Dans l’ensemble, le Sionisme et Israël adhèrent à ce modèle, minimisant le recours à l’utilisation du travail des Palestiniens, avec juste un écart bref et ciblé dans les années 70-80.

Et à présent les entreprises israéliennes de haute technologie établies sur les territoires palestiniens occupés en 1967 préfèrent employer des juifs israéliens surexploités plutôt que des Arabes palestiniens. La stratégie sioniste/israélienne a toujours eu un double but : maximiser la colonisation juive de la terre et minimiser sa population arabe.

Il y a un certain degré de tension entre ces deux objectifs. Yosef Weitz, un sioniste « travailliste », un architecte particulièrement ardent des projets de transfert avant la guerre de 1948 et l’un des principaux acteurs de leur mise en œuvre pendant la guerre et au lendemain de celle-ci, se montra inquiet après la guerre.

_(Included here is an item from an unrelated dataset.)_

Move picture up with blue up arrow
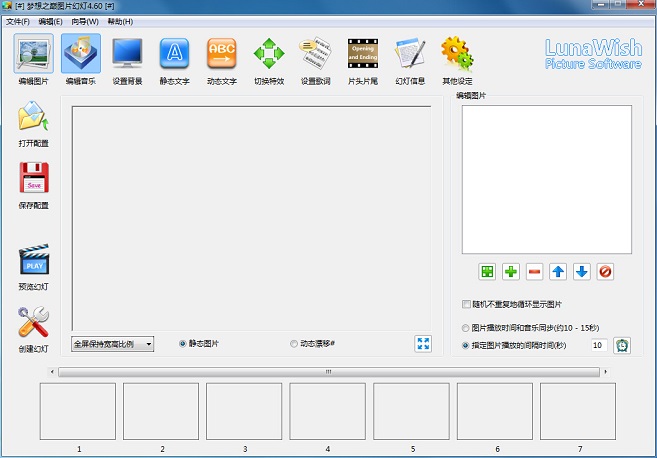The width and height of the screenshot is (657, 458). pos(557,271)
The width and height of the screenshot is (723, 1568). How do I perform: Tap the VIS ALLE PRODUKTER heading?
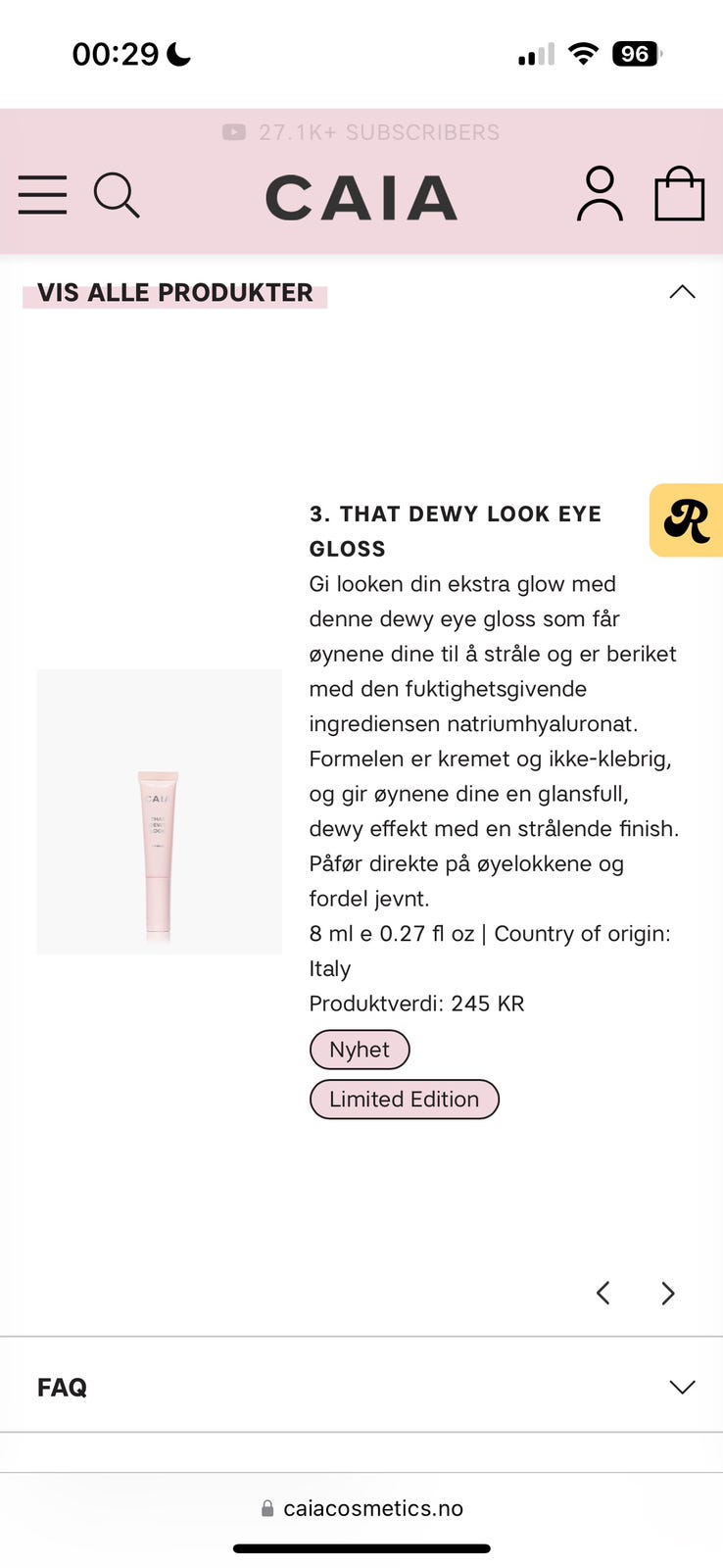click(175, 293)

"Quand l’ONU décida le partage de la Palestine en deux Etats, la guerre d’indépendance de 1948 éclata et ce fut notre grande chance et un double miracle eut lieu : Une victoire sur le terrain et la déroute des Arabes. Lors de la guerre des six jours (1967) il y eut un grand miracle, une gigantesque victoire sur le terrain, mais la majorité des habitants des territoires libérés restèrent attachés à leurs lieux, chose capable de saper les fondations de notre Etat. Le problème démographique est le plus aiguë, particulièrement si au poids du nombre on ajoute le poids des réfugiés."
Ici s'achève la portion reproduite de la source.